## Article:
------------------------------------------------------------

This is the Internet Report, where we uncover what’s working and what’s breaking on the Internet—and why. On today’s episode, Angelique Medina, ThousandEyes’ Head of Internet Intelligence, and Kemal Sanjta, Principal Internet Analyst at ThousandEyes, go under the hood of the recent Microsoft outage that impacted many of its services, including Teams, Outlook, and SharePoint. 

Using the ThousandEyes Internet and Cloud Intelligence platform and their collective expertise, our hosts help you understand how the event unfolded, why it may have unfolded the way it did, and what you can learn from the incident. Be sure to follow along in the ThousandEyes platform yourself, no login required, in this interactive snapshot.

For more details about the incident, read our in-depth Microsoft Outage Analysis or check out Microsoft’s Preliminary Post Incident Review.

Follow Along With the Transcript

Angelique: Welcome to the Internet Report, where we uncover what's working and what's breaking on the internet and why. Today, I'm joined by Kemal Sanjta and today we're gonna talk about the Microsoft outage that happened on January 25, 2023. 

It was a very significant outage that at its peak or during the majority or the most significant portion of the outage lasted about 90 minutes, but we saw residual impact for more than five hours. So we're going to dive into that and first talk about what happened. Kemal, take it away.

Kemal: Thank you, Angelique. This was most certainly a very interesting event as part of which we observed quite a large-scale impact that affected various Microsoft services. 

Now, looking at the event and based on what Microsoft already provided information on when it comes to their limited root cause analysis or RCA, it looks like at 7:00 AM UTC, there was a spike in BGP events that quite significantly affected them. 

Looking one data point before that, you can quite clearly see on the left-hand side where our BGP collectors are that Microsoft Corporation autonomous system 8068 is advertising their prefixes to their backbone ASN which is 8075. And as indicated with green color on the left-hand side where our BGP collectors are located you can see that prefixes are getting advertised and propagated the way it's usually working when everything is working fine. 

However, if we navigate into the event itself, looking at these various internet BGP collectors, you can quite clearly see that they've changed the colors. All of a sudden they are all red or they are orange or yellow, indicating that something quite significant happened. Also, that's quite clearly indicated in our interface by the fact that we can see a lot of red striped and solid lines as part of which they mean that either the prefixes got installed or the prefixes got withdrawn.

------------------------------------------------------------

## Rows:

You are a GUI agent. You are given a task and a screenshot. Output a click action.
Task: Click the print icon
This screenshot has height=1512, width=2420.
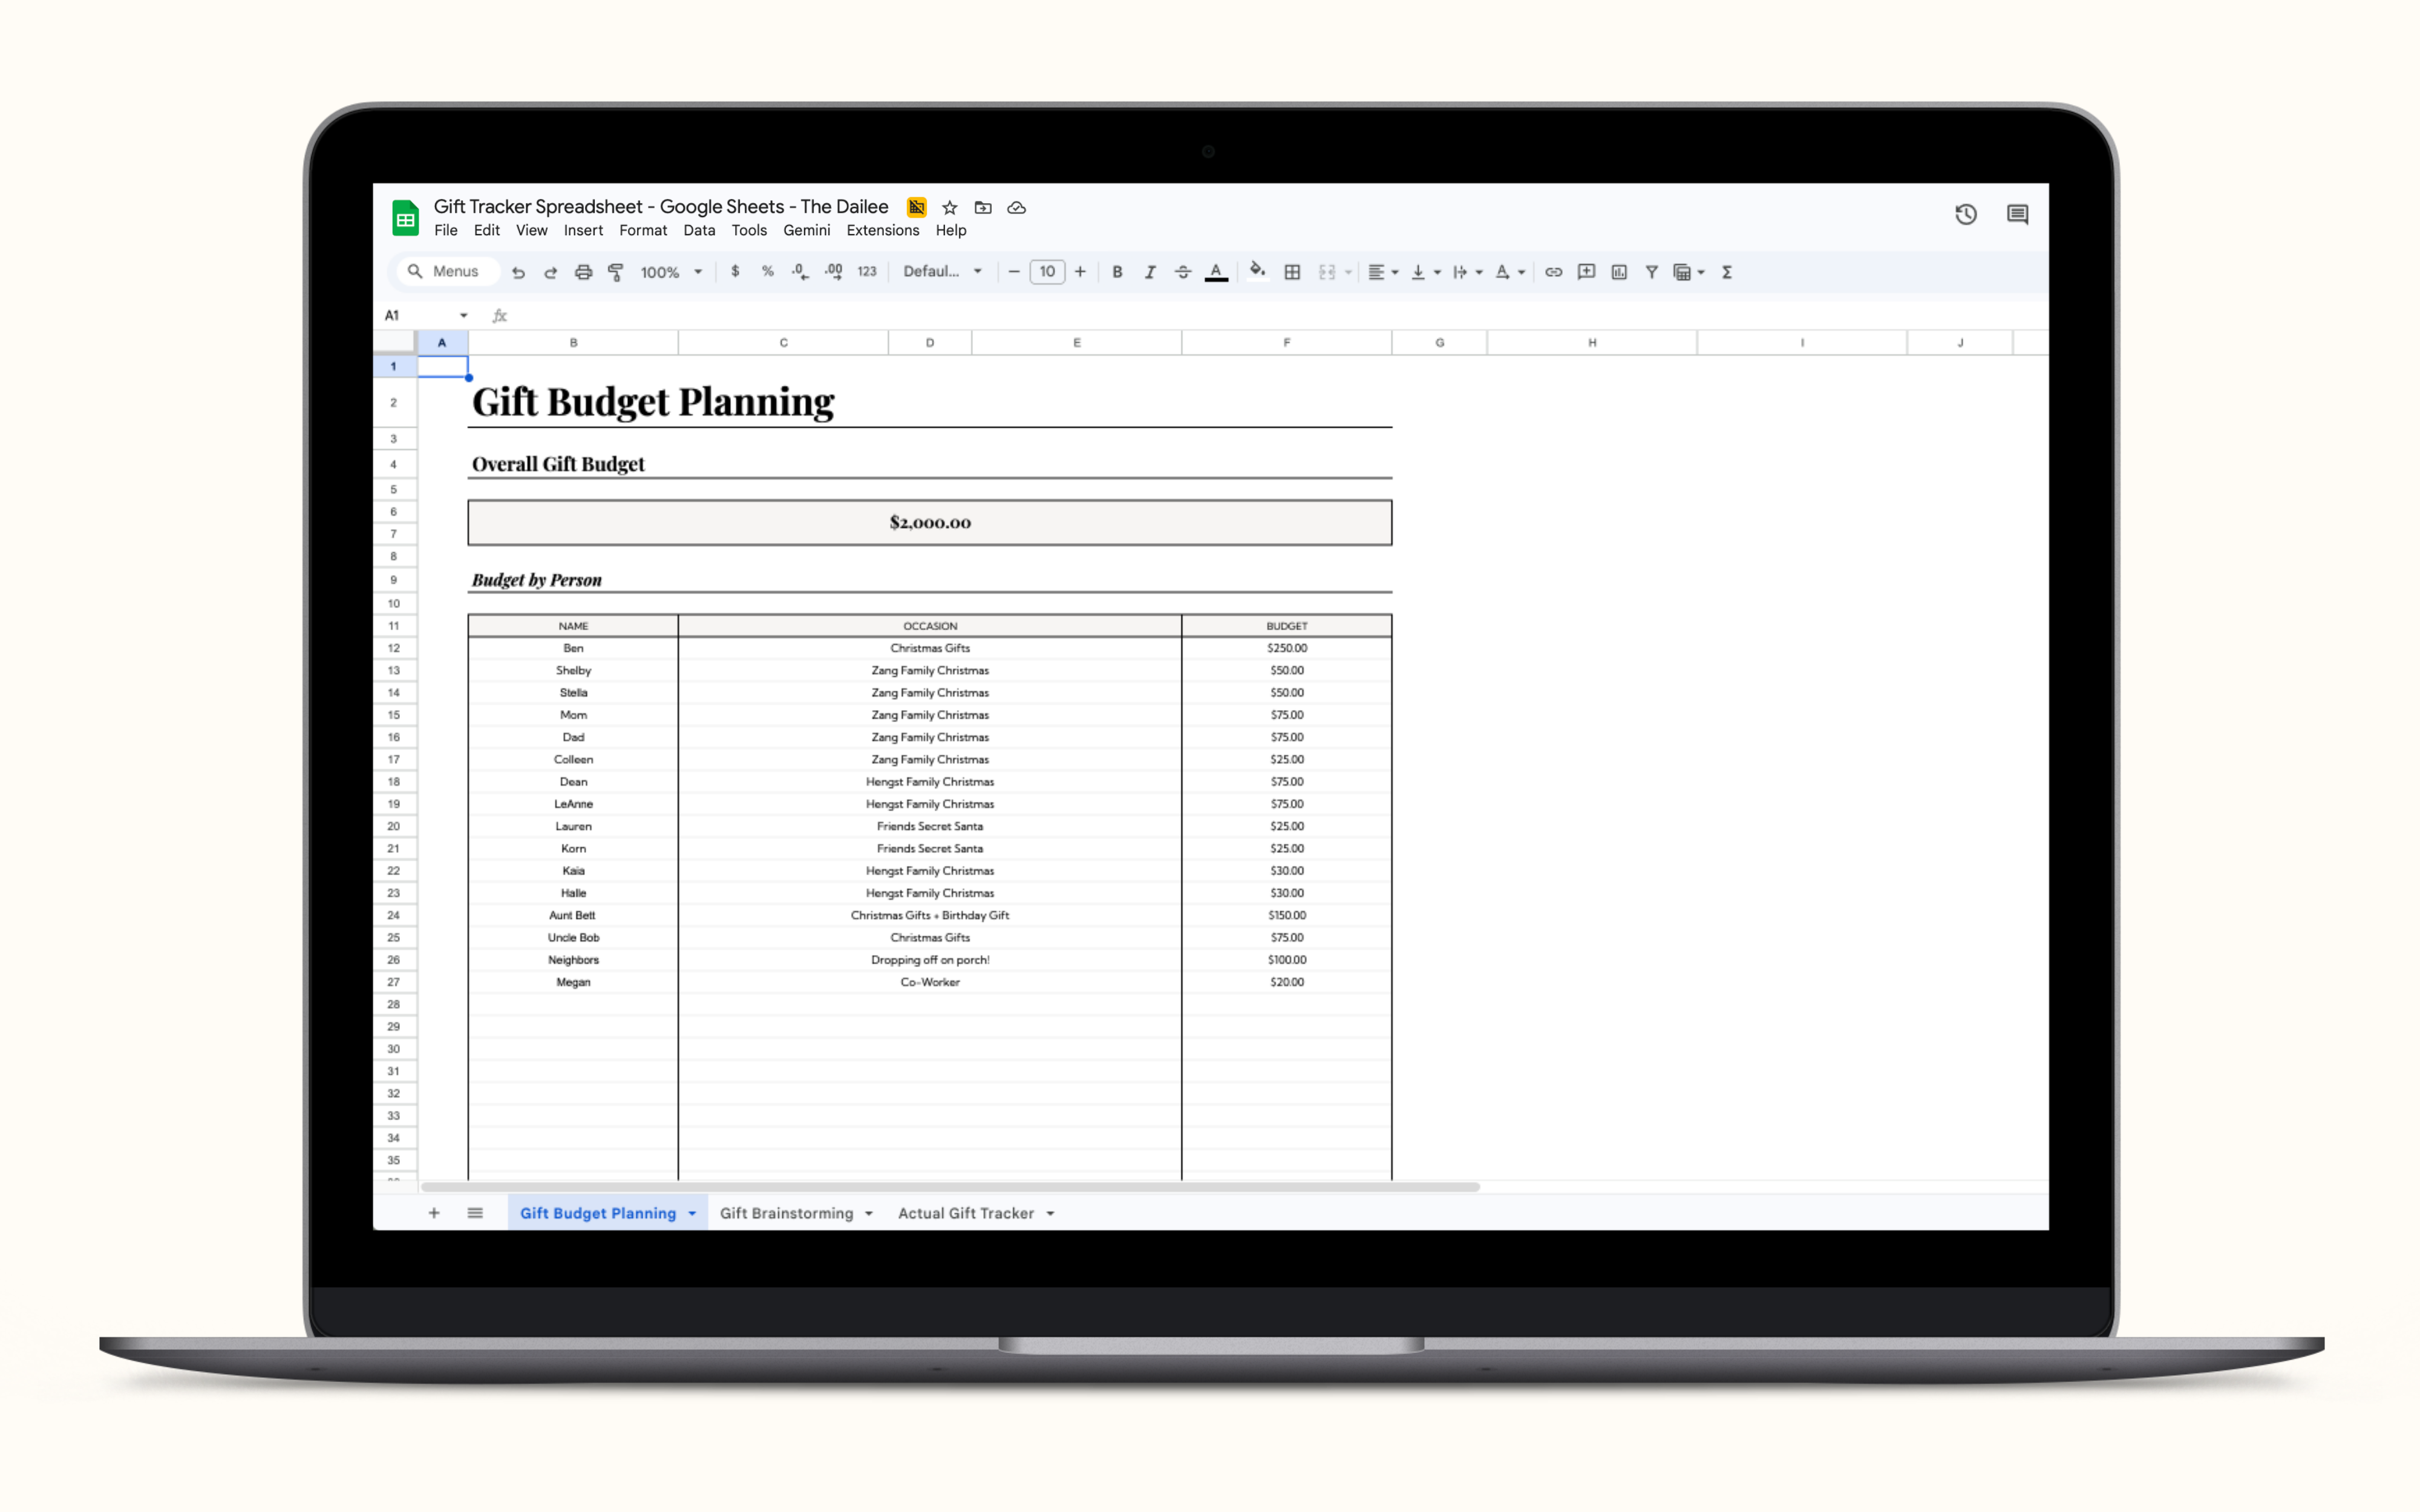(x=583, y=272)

------------------------------------------------------------

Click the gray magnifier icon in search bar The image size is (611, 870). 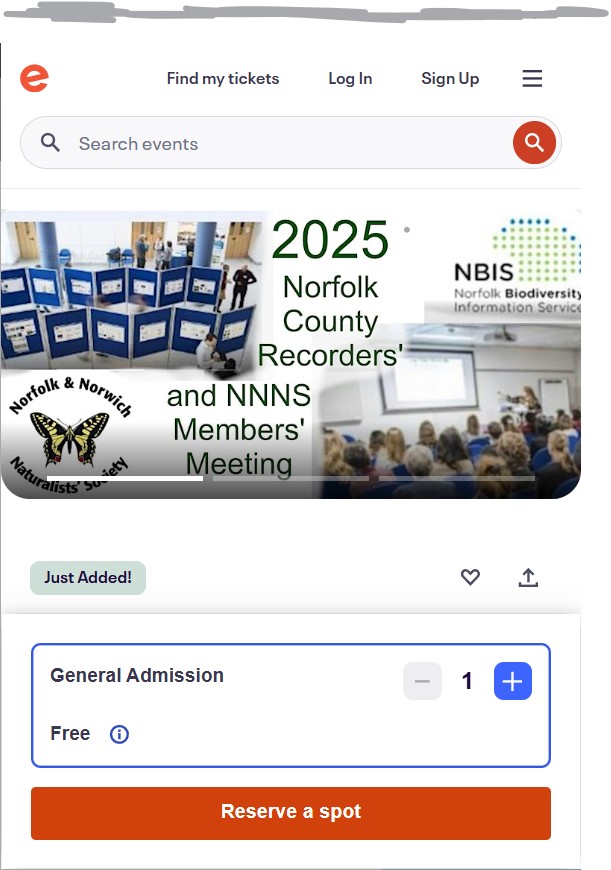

------------------------------------------------------------

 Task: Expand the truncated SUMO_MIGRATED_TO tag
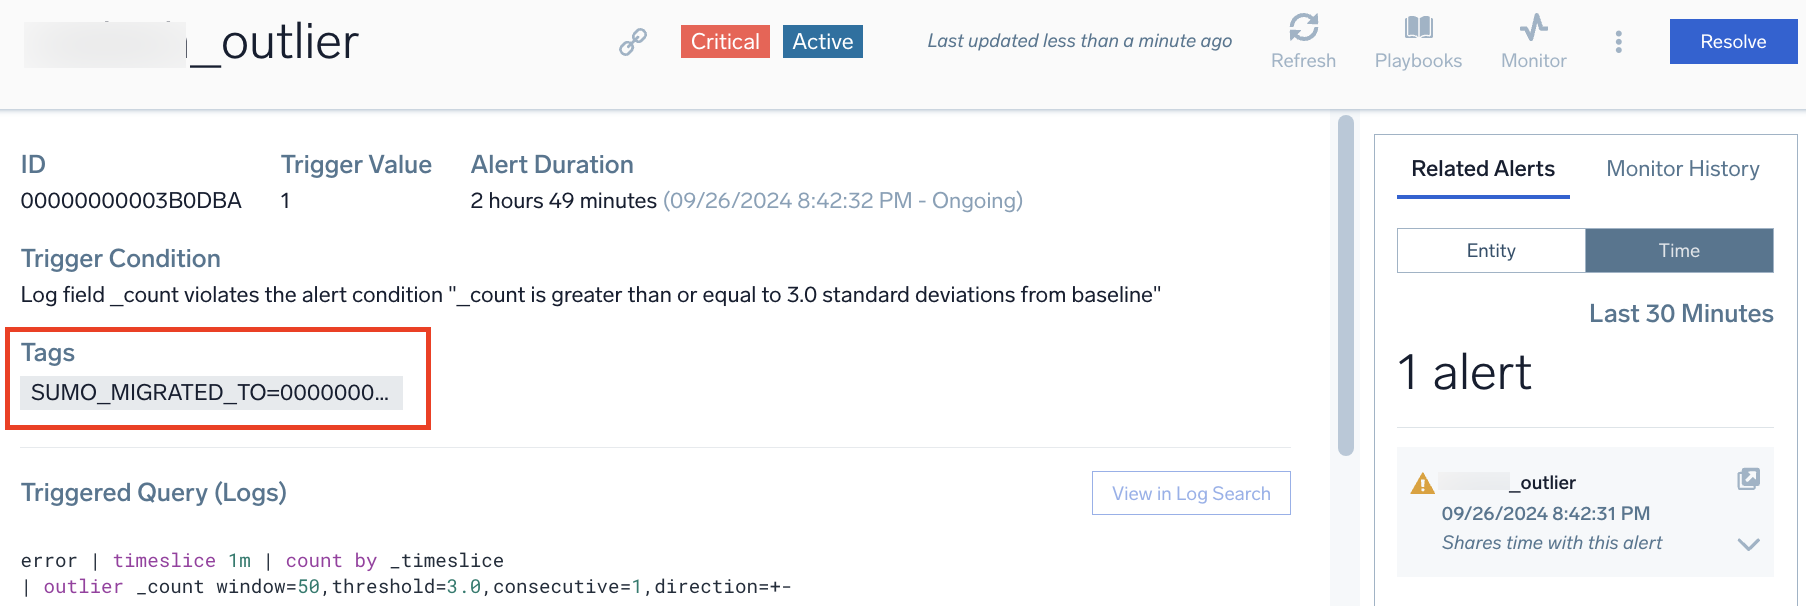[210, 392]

------------------------------------------------------------

## Problem to solve:
Repeat the portion of the episode transcript between "Follow Along With" and "January 25, 2023.", inclusive.

## Expected answer:
Follow Along With the Transcript

Angelique: Welcome to the Internet Report, where we uncover what's working and what's breaking on the internet and why. Today, I'm joined by Kemal Sanjta and today we're gonna talk about the Microsoft outage that happened on January 25, 2023.